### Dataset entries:
==========

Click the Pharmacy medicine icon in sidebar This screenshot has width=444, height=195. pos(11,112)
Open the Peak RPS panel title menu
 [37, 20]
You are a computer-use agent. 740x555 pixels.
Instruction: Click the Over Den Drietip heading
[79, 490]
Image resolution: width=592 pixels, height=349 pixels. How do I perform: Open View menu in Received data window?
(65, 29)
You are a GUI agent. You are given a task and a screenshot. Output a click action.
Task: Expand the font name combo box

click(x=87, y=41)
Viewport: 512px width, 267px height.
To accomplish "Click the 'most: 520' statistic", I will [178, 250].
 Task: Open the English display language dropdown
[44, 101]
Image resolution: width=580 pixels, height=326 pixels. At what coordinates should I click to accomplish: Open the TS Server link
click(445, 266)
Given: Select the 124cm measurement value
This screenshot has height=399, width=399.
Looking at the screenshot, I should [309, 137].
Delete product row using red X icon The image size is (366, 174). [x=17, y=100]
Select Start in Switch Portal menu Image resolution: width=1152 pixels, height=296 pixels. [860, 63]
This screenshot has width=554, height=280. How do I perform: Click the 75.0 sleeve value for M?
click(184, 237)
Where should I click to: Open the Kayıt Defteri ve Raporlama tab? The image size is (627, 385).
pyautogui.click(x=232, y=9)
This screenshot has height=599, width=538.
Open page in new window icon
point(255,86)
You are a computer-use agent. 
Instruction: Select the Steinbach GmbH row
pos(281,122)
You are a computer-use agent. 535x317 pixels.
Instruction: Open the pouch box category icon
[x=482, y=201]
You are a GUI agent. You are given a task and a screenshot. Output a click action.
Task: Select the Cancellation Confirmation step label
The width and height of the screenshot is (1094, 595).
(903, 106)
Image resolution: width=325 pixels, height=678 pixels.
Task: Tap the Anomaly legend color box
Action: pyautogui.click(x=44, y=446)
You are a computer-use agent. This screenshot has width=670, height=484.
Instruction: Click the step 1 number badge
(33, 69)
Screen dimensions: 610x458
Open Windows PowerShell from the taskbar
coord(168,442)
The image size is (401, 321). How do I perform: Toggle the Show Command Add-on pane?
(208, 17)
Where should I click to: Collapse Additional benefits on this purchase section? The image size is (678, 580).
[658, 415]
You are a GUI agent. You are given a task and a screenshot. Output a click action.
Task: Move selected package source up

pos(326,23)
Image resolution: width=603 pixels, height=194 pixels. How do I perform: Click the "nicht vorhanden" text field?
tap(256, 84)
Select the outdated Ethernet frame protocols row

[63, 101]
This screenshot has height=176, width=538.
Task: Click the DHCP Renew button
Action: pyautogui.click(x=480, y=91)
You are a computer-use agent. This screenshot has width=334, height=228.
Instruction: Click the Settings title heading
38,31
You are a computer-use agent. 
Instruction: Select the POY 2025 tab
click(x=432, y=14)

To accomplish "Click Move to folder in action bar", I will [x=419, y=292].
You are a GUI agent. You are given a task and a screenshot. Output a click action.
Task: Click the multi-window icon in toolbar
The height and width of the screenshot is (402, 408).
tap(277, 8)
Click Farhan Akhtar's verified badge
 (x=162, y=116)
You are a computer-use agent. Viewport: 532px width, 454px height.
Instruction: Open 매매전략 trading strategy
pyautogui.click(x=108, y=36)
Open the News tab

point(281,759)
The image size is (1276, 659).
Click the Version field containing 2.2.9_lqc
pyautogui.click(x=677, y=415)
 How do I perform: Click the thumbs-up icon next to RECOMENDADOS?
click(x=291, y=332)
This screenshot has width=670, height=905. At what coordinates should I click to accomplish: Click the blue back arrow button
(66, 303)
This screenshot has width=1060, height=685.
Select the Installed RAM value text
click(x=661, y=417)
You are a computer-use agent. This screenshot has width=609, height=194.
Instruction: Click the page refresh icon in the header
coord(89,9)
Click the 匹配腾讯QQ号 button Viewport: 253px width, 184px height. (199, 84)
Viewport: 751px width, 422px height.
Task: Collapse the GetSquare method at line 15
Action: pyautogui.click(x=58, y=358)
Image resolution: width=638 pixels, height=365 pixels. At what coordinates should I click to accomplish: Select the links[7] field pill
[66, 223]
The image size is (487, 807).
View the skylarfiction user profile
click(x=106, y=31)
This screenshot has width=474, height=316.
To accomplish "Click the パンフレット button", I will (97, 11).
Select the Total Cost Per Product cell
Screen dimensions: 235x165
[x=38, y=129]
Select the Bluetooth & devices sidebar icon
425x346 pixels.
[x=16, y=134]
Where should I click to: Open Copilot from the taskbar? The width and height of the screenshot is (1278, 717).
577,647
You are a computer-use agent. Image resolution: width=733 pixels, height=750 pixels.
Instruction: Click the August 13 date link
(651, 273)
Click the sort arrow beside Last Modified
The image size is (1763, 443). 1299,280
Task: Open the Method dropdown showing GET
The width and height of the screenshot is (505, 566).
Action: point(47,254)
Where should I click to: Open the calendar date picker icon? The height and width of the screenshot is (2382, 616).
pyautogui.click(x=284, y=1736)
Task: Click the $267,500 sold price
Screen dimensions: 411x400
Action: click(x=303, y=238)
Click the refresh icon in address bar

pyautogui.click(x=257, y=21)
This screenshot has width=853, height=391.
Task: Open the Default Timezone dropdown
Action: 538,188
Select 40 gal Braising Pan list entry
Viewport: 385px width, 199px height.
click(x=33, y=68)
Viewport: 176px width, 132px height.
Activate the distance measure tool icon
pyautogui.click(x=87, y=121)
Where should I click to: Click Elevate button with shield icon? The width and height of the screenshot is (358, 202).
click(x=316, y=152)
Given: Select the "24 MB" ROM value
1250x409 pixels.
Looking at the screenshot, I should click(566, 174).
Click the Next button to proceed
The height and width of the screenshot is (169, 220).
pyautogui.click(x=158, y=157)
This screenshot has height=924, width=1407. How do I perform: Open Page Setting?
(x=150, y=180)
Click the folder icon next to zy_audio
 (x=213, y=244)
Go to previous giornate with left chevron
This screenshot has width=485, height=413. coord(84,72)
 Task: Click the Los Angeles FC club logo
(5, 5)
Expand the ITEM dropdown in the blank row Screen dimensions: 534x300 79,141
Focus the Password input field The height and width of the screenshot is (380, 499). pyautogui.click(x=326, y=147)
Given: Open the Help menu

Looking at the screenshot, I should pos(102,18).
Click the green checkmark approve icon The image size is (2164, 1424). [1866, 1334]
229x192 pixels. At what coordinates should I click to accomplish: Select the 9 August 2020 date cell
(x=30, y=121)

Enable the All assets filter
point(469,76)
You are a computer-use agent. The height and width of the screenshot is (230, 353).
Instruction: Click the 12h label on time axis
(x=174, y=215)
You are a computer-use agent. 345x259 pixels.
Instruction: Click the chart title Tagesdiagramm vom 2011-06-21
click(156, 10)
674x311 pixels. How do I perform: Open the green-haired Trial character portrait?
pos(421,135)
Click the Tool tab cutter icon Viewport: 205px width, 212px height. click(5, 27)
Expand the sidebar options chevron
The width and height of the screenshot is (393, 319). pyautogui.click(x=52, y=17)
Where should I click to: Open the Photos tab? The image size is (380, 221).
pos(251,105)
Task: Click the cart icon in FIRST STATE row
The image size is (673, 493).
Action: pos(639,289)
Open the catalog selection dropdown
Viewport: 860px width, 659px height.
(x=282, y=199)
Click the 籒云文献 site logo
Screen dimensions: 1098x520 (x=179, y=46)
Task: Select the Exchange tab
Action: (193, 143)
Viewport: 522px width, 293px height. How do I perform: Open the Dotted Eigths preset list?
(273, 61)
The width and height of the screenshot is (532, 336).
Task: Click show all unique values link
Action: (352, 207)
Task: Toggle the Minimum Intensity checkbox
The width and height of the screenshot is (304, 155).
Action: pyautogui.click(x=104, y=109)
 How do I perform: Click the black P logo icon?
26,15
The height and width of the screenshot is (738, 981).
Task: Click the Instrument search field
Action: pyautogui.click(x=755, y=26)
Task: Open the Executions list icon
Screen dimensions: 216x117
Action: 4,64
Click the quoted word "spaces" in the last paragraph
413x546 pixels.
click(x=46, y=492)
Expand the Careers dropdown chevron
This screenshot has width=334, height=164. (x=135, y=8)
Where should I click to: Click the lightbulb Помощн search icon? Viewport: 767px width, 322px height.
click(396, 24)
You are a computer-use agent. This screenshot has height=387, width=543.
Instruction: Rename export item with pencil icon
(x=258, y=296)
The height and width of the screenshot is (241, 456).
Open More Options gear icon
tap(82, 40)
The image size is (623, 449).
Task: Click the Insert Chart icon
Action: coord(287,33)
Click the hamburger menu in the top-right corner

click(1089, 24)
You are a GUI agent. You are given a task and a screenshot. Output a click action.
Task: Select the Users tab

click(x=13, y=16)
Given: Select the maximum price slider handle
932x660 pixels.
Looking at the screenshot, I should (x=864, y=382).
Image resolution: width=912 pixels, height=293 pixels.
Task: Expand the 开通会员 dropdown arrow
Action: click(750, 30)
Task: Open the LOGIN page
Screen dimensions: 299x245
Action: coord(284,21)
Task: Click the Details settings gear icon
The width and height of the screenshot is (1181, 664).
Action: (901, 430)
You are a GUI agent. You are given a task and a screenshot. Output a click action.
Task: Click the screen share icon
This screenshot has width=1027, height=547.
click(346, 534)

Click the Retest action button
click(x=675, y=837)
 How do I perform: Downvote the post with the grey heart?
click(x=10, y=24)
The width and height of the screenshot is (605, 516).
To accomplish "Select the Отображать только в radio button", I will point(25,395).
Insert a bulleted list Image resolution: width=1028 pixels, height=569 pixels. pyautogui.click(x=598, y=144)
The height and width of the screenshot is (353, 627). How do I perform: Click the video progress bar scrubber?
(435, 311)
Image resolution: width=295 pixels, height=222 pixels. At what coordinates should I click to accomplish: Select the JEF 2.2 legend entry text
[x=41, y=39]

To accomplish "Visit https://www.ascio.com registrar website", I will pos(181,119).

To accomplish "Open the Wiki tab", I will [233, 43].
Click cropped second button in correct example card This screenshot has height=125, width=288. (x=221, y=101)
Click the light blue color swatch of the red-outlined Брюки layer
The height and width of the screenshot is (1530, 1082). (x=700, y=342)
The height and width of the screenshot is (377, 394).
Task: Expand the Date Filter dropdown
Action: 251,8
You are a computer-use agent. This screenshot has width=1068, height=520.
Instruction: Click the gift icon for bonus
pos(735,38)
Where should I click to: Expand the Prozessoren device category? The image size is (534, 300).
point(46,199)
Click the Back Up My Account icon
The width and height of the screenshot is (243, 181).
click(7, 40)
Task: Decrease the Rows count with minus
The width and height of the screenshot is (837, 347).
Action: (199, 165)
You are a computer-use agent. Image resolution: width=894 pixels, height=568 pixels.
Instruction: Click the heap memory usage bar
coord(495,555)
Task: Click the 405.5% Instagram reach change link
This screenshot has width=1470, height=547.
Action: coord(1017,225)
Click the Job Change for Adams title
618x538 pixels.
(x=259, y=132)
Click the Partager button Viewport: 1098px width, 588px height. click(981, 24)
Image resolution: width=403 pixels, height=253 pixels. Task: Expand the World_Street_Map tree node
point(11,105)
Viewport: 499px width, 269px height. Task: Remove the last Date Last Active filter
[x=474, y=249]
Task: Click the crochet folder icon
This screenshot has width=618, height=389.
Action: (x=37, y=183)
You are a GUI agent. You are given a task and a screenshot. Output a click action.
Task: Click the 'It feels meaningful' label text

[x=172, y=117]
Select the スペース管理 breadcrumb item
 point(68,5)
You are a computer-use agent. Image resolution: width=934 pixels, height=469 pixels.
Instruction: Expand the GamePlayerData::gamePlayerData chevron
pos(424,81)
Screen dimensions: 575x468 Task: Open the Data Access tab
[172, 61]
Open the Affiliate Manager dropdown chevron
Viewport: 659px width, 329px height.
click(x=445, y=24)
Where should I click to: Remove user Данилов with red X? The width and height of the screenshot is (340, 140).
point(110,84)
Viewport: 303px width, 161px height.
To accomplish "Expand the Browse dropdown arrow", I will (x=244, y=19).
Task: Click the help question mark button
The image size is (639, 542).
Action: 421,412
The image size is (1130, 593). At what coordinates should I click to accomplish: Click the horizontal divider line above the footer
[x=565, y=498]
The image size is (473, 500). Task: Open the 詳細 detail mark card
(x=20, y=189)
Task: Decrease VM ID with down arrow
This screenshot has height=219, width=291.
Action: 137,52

==========

### Exercise details:
Please return only the lines above, starting at the line that has "Task: Click the cart icon in FIRST STATE row" and ending at the line that has "Task: Toggle the Minimum Intensity checkbox", keeping both and leaving each one unchanged.

### Solution:
Task: Click the cart icon in FIRST STATE row
The image size is (673, 493).
Action: pos(639,289)
Open the catalog selection dropdown
Viewport: 860px width, 659px height.
(x=282, y=199)
Click the 籒云文献 site logo
Screen dimensions: 1098x520 (x=179, y=46)
Task: Select the Exchange tab
Action: (193, 143)
Viewport: 522px width, 293px height. How do I perform: Open the Dotted Eigths preset list?
(273, 61)
The width and height of the screenshot is (532, 336).
Task: Click show all unique values link
Action: (352, 207)
Task: Toggle the Minimum Intensity checkbox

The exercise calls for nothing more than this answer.